Cybersecurity is an essential aspect of business operations, which is why it cannot be viewed as the sole responsibility of the IT department. Cybersecurity threats evolve daily and organizations can best prepare and protect themselves by taking a shared responsibility to protect the company’s assets and data. When you think about it, cyber threats are not limited to technical issues. Cyber criminals use a wide range of tactics to gain access to sensitive information, including social engineering, phishing, and malware.  These tactics are often directed at non-technical employees, making it even more important that all employees are aware of the risks and are trained to recognize and respond to potential threats. 

When adopting a shared approach to cybersecurity, where all departments and employees split the responsibility for protecting the company’s assets and data, an organization should include the following elements: 

  • A cybersecurity policy that outlines the organization’s approach to protect sensitive information and the roles and responsibilities of all employees. 

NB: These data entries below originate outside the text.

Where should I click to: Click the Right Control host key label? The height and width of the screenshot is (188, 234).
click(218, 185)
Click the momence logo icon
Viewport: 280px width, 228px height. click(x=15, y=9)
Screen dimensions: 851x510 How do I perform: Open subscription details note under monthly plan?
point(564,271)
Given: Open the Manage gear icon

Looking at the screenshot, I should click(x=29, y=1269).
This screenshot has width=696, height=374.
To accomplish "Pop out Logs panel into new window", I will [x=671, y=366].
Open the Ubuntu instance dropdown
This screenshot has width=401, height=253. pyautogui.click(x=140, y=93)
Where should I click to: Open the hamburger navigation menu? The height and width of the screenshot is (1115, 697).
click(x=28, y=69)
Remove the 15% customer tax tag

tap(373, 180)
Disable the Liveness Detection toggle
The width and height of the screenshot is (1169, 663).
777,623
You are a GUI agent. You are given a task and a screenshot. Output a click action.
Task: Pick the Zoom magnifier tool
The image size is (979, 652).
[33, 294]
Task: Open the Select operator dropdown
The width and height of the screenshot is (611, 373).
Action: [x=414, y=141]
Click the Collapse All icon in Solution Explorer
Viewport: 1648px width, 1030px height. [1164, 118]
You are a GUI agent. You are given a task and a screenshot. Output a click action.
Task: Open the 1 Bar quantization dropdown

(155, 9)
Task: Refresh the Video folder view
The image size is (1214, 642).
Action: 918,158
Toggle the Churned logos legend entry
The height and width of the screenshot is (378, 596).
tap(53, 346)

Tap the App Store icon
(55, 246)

  • Regular training and awareness programs for all employees to help them understand the risks and recognize potential threats. 

  • Regular testing and monitoring of the organization’s security systems and processes to identify vulnerabilities and respond to potential threats. 

  • Strong incident response and disaster recovery plans to minimize the impact of a security incident or outage. 

  • Regular communication and collaboration between IT and other departments, to ensure that all employees understand the risks and are aware of the organization’s cybersecurity policies and procedures. 

Allow cybersecurity to permeate through every aspect of your organization. Begin the process with onboarding new employees. Explain to them the importance, give them examples and allow them to ask questions. Tell them to trust their gut, challenge information that appears questionable and give them the tools and knowledge to minimize risks. We encourage our teams to prepare for the worst by planning for what could happen. Talk through situations, how they would be handled, and what actions should take place. Involve everyone and allow them to feel comfortable with how they would respond. Shift the mindset from fear to awareness. 

Measure, monitor and have a champion in every department. Often, employees are nervous about questioning things that are not normal. Having someone they trust to check-in with, show, or explain what they have come across, can be beneficial. A cybersecurity champion acts as an advocate for their team, promoting a strong cybersecurity environment and helping others understand and strive toward maintaining it. These champions become the central team that you communicate with to help advocate and share best practices and updates to their department. 

Including multiple people in backup processes and incident response plans can also provide protection to the organization. 

Overall, an organization’s cybersecurity policy is only as effective as its least careful employee.  Cybersecurity is a complex and ever evolving field that cannot be left solely in the hands of the IT department. If you create a shared responsibility, involving all employees and all departments in the approach, an organization can better protect sensitive information and minimize the impact of cyber threats on its operations.